Make `max_stream_count` configurable when using Bigquery Storage API

kien-truong commented 1 month ago

Currently, for API that can use BQ Storage Client to fetch data like to_dataframe_iterable or to_arrow_iterable, the client library always uses the maximum number of read streams recommended by BQ server.

https://github.com/googleapis/python-bigquery/blob/ef8e92787941ed23b9b2b5ce7c956bcb3754b995/google/cloud/bigquery/_pandas_helpers.py#L840

https://github.com/googleapis/python-bigquery/blob/ef8e92787941ed23b9b2b5ce7c956bcb3754b995/google/cloud/bigquery/_pandas_helpers.py#L854-L858

This behavior has the advantage of maximizing throughput but can lead to out-of-memory issue when there are too many streams being opened and result are not read fast enough: we've encountered queries that open hundreds of streams and consuming GBs of memory.

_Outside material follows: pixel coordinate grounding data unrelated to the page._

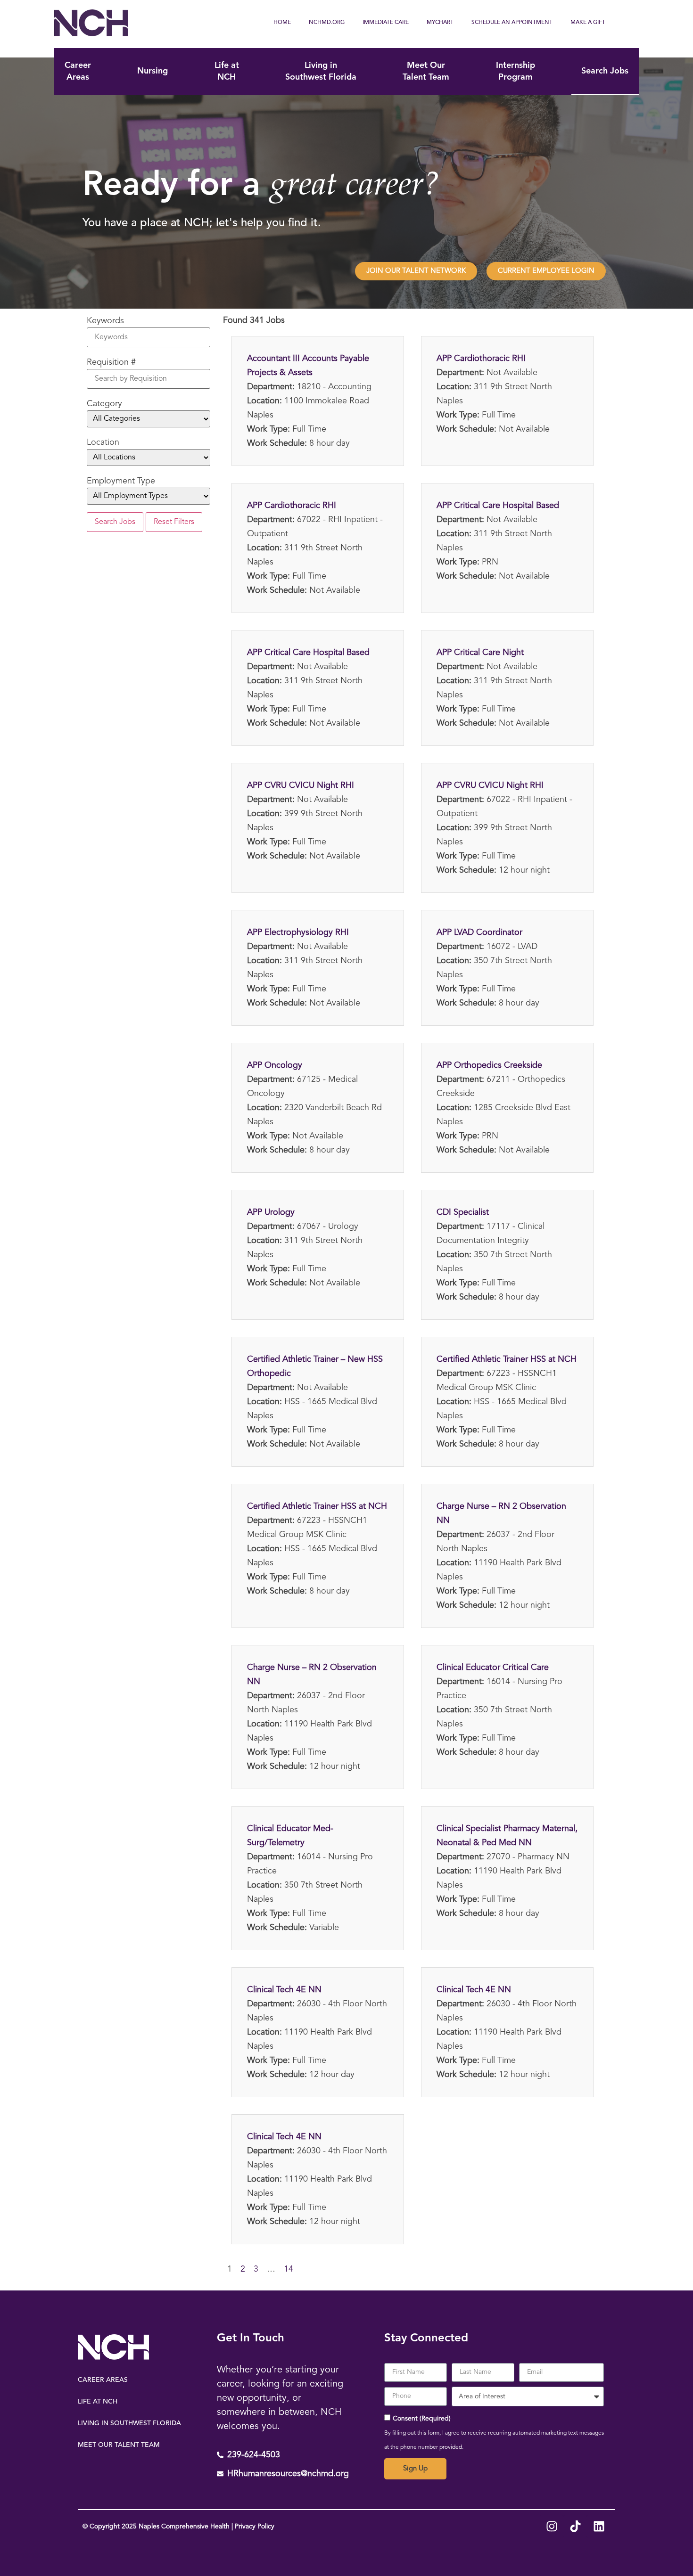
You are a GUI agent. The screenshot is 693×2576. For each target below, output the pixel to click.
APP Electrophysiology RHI (298, 932)
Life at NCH (97, 2401)
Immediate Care (386, 22)
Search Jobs (604, 71)
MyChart (440, 22)
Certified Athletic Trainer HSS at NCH (507, 1359)
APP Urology (271, 1212)
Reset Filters (174, 522)
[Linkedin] (598, 2526)
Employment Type (121, 481)
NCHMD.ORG (327, 22)
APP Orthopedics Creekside (489, 1065)
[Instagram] (551, 2526)
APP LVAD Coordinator (479, 932)
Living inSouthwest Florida (320, 71)
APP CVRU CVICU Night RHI (300, 785)
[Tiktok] (575, 2526)
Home (282, 22)
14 (288, 2269)
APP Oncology (274, 1065)
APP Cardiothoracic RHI (481, 358)
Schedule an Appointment (512, 22)
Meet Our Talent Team (119, 2445)
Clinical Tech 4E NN (284, 1990)
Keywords (105, 321)
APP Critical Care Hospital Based (498, 505)
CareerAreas (78, 71)
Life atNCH (226, 71)
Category (104, 404)
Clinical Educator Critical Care (493, 1667)
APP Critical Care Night (480, 652)
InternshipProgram (515, 71)
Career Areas (103, 2380)
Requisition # (111, 362)
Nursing (152, 71)
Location (103, 442)
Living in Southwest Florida (129, 2423)
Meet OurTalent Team (426, 71)
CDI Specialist (463, 1212)
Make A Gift (587, 22)
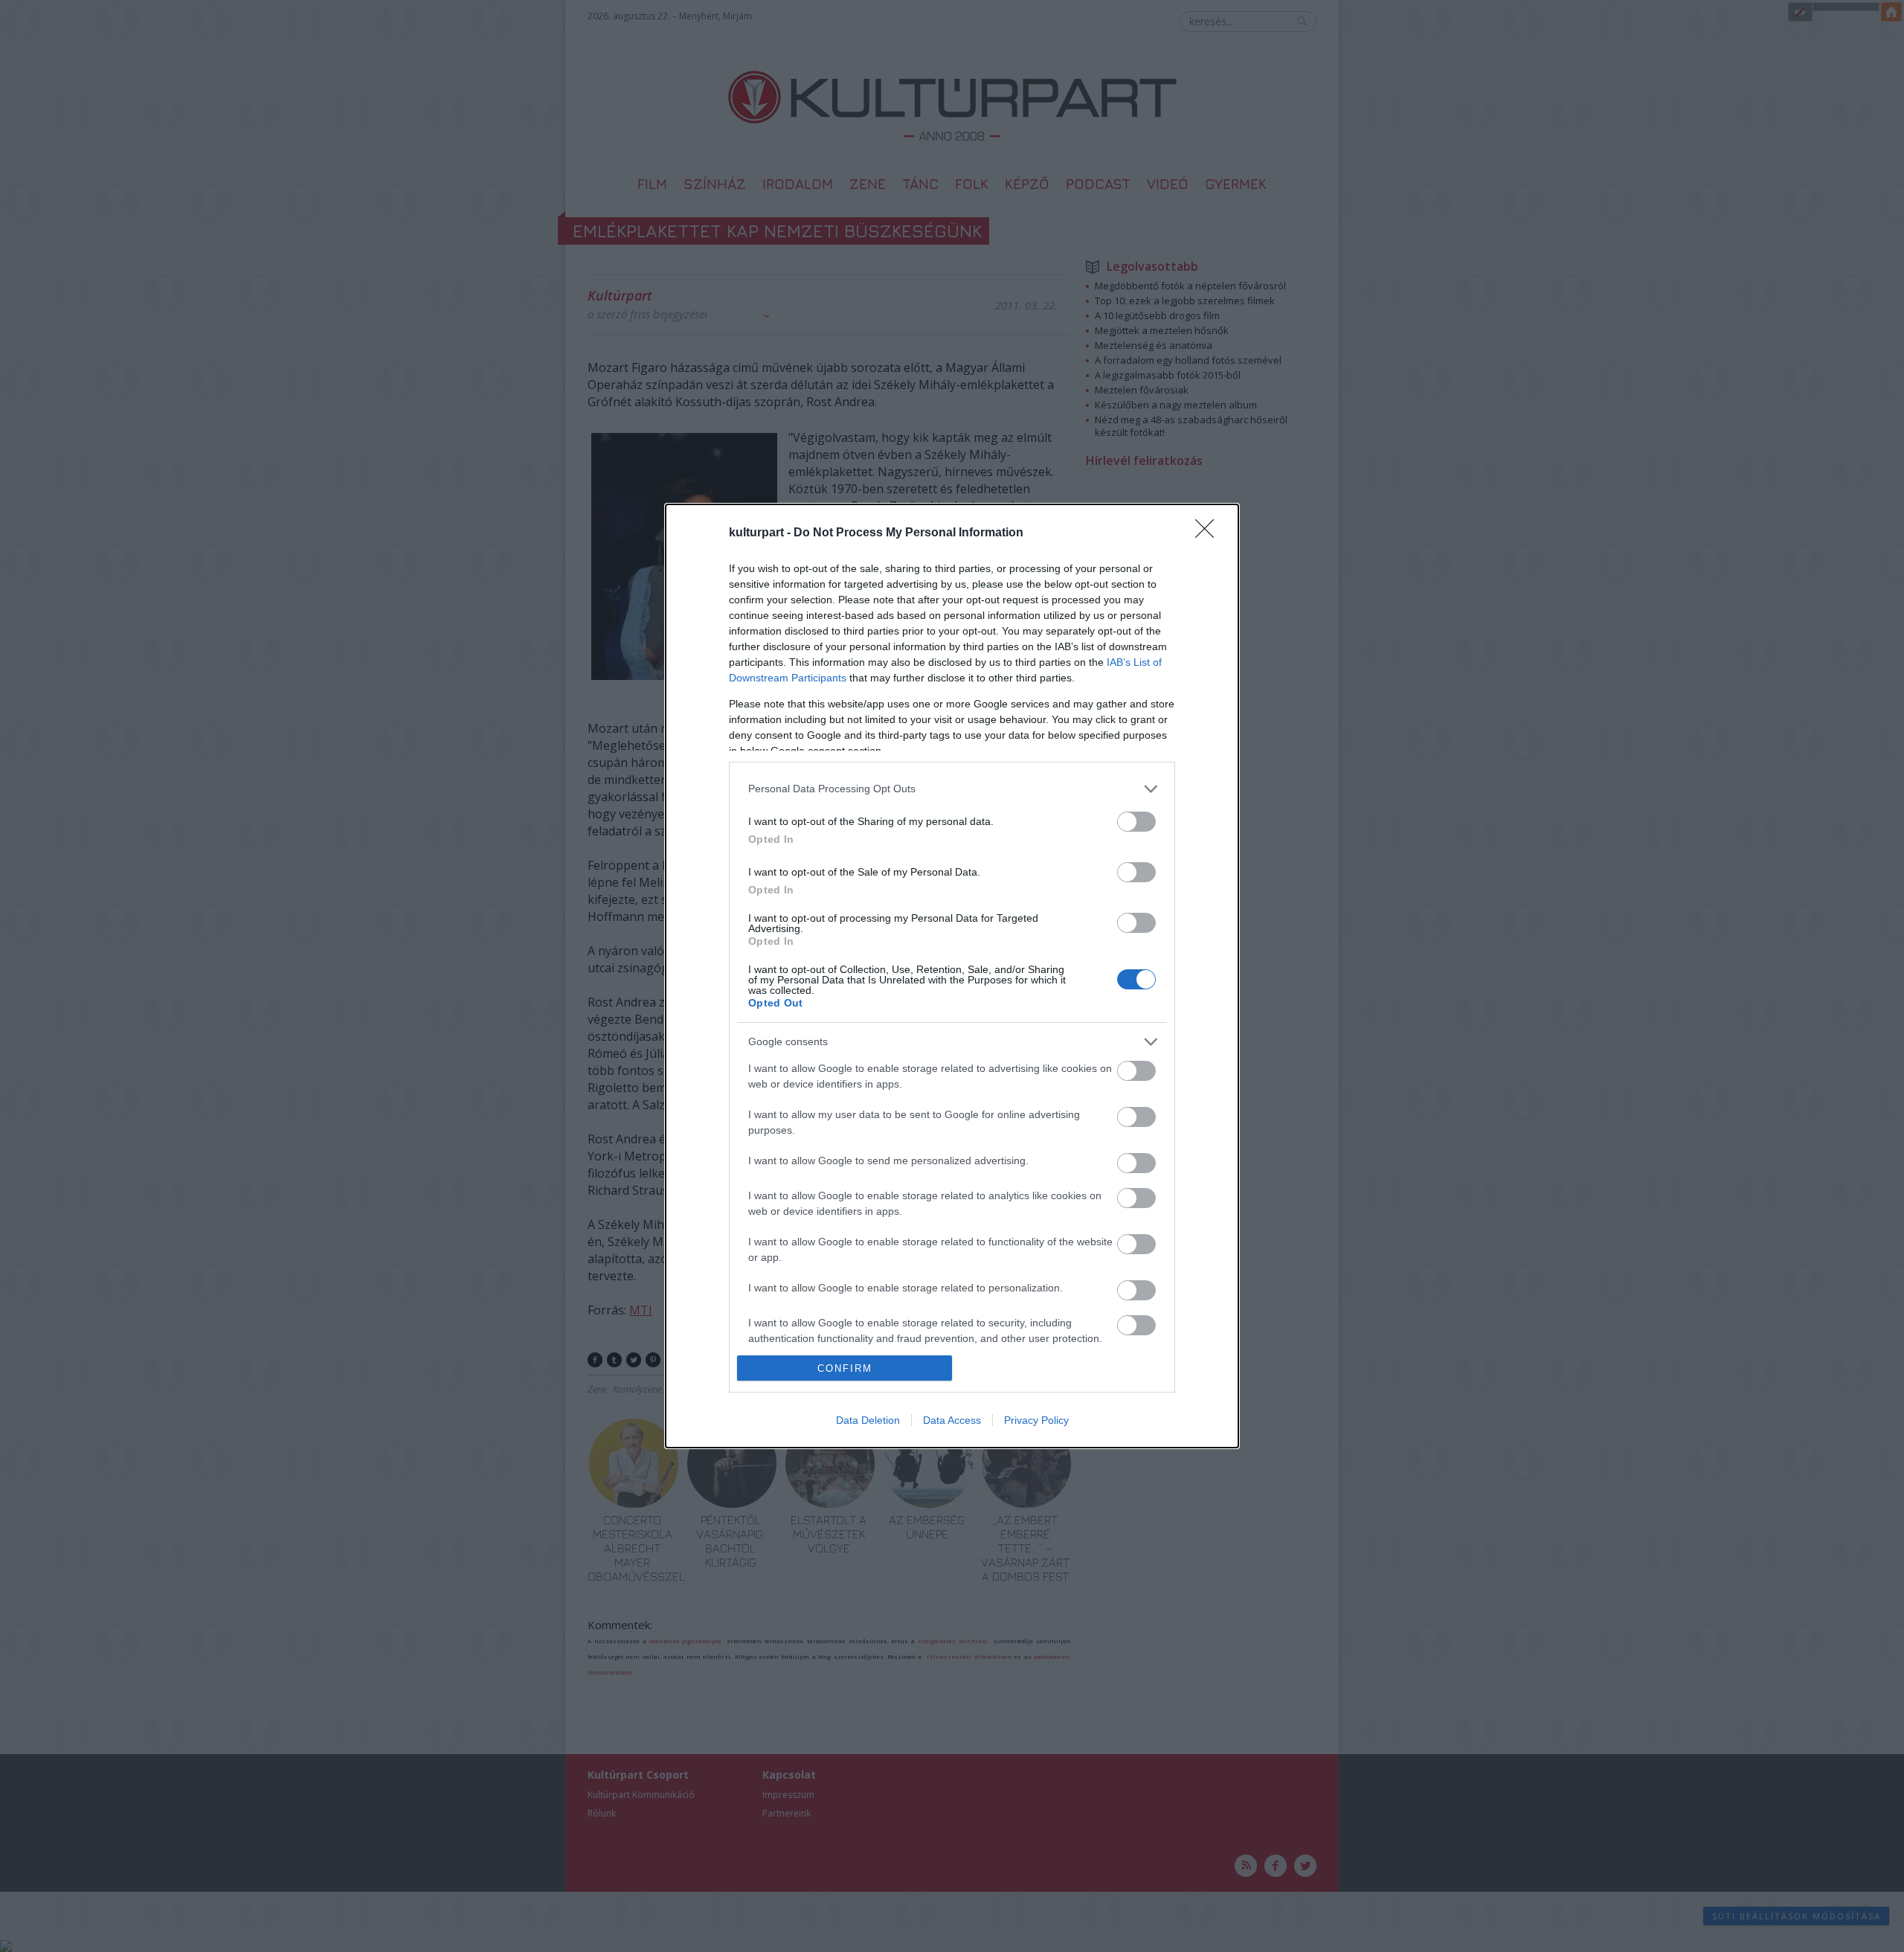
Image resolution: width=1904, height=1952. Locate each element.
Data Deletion (868, 1420)
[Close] (1209, 533)
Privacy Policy (1036, 1420)
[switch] (1136, 822)
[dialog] (952, 976)
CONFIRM (844, 1368)
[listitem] (952, 789)
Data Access (952, 1420)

BQ Storage Client API also suggests capping max_stream_count when resource is constrained

https://cloud.google.com/bigquery/docs/reference/storage/rpc/google.cloud.bigquery.storage.v1#createreadsessionrequest

Typically, clients should either leave this unset to let the system to determine an upper bound OR set this a size for the maximum "units of work" it can gracefully handle.

This problem has been encountered by others before and can be worked-around by monkey-patching the create_read_session on the BQ Client object: https://github.com/googleapis/python-bigquery/issues/1292

However, it should really be fixed by allowing the max_stream_count parameter to be set through public API.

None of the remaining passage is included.